Giù l’ecomostro. Da Sapri un monito e un chiaro esempio di come può essere difeso l’affascinante patrimonio costiero della provincia di Salerno. Questa mattina in occasione del passaggio della Goletta di Verde, la storica campagna di Legambiente a difesa dei mari e delle coste italiane, si è proceduto ad abbattere alcune parti della struttura “ex cementificio”, a ridosso della statale 18, che da oltre sessant’anni deturpa una delle aree più affascinanti di questa regione. E da Legambiente arriva anche un monito alle amministrazioni comunali della regione, affinché si adoperino per porre fine alla piaga del cemento, in particolare quello illegale, procedendo con politiche di abbattimento e riqualificazione del paesaggio.

La demolizione del fabbricato di località Pali a Sapri è iniziata nei mesi scorsi. Un mostro di cemento le cui fondamenta furono gettate nel 1948. Cinque anni dopo i lavori di costruzione furono interrotti e da allora quello scheletro è stato lasciato al completo abbandono. Nel 2013, sempre in occasione del passaggio di Goletta Verde a Sapri, fu firmato un protocollo d’intesa tra il Comune, la società Club Tirrenico srl proprietaria dell’immobile e Legambiente per procedere all’abbattimento della struttura.

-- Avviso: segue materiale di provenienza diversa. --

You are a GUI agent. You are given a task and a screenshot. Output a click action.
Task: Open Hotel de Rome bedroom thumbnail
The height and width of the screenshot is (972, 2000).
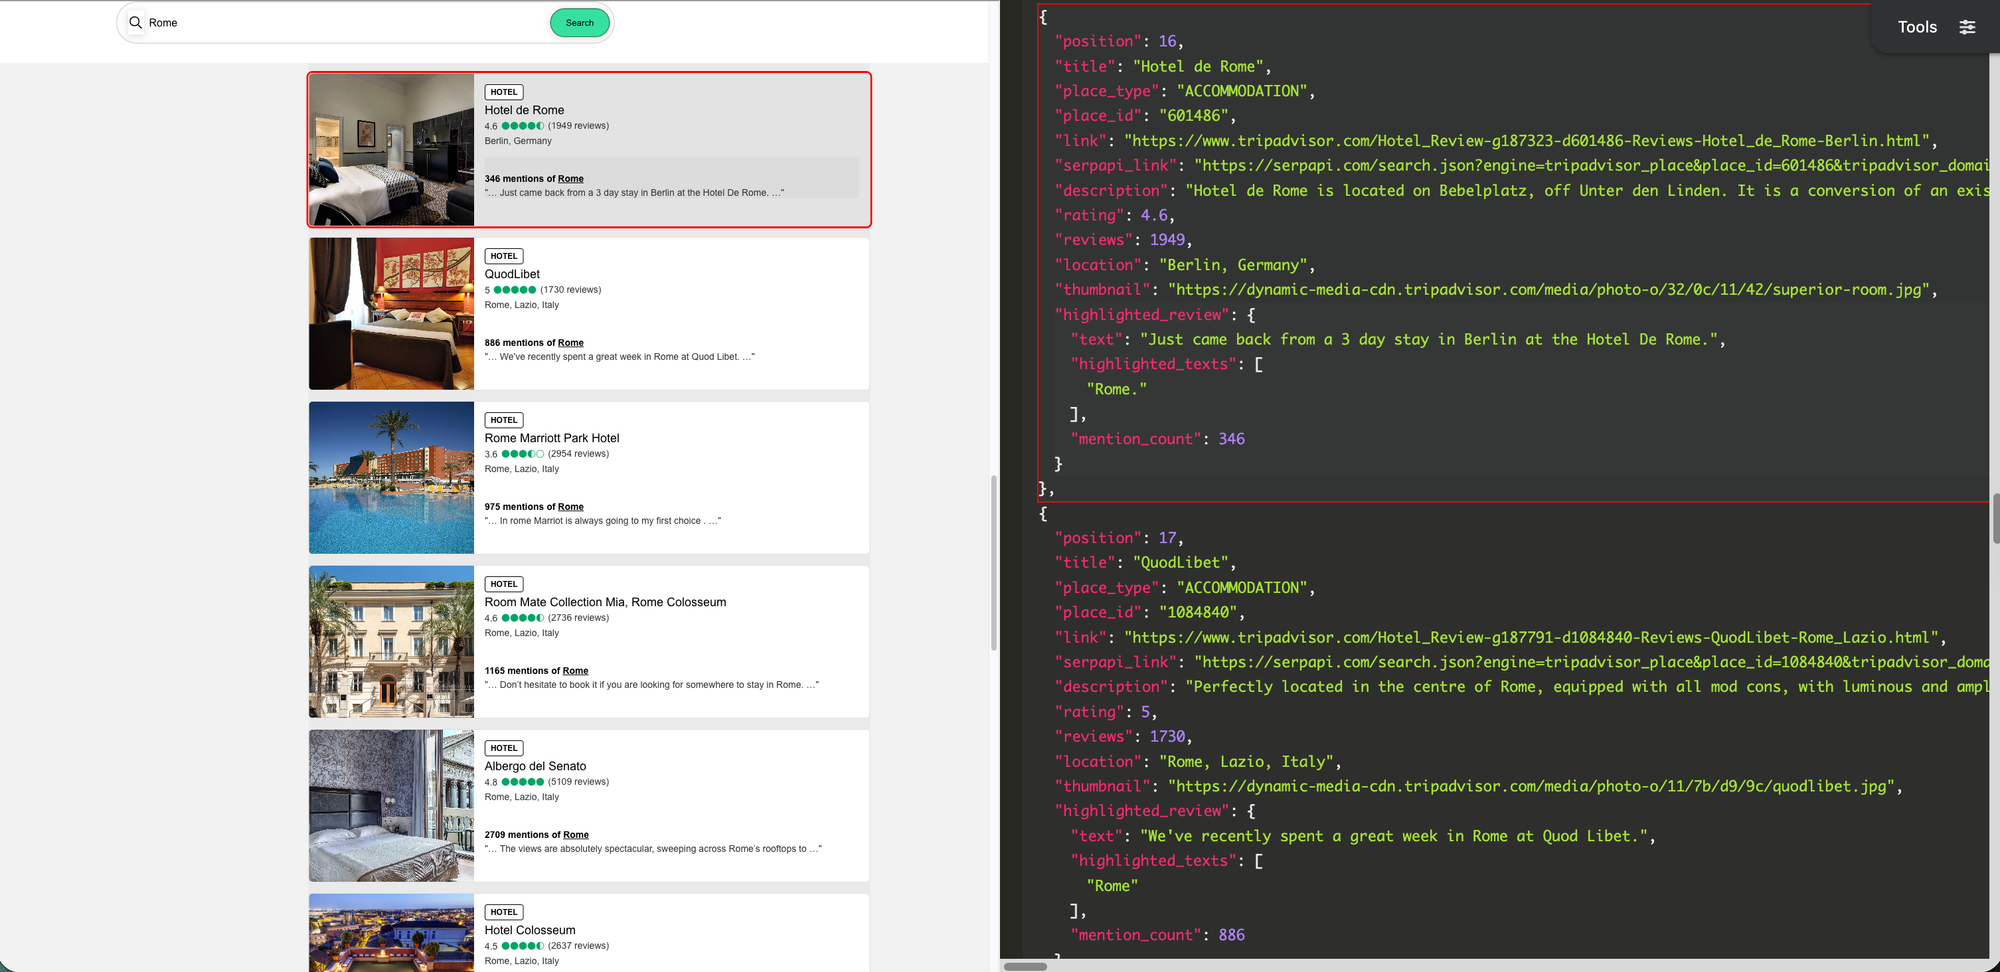point(391,150)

Una proposta della stessa amministrazione comunale che ritiene la riqualificazione del fronte-mare un obiettivo strategico per lo sviluppo socio-economico dell’area, proprio attraverso interventi di valorizzazione ambientale e paesaggistica dei siti degradati. Un esempio concreto di come possa essere difesa la costa salernitana, non solo dagli abusi edilizi, piaga ancora incombente anche in quest’area e più in generale della Campania ma anche dalle strutture costruite nei decenni addietro, deturpando il paesaggio, e ora totalmente abbandonate.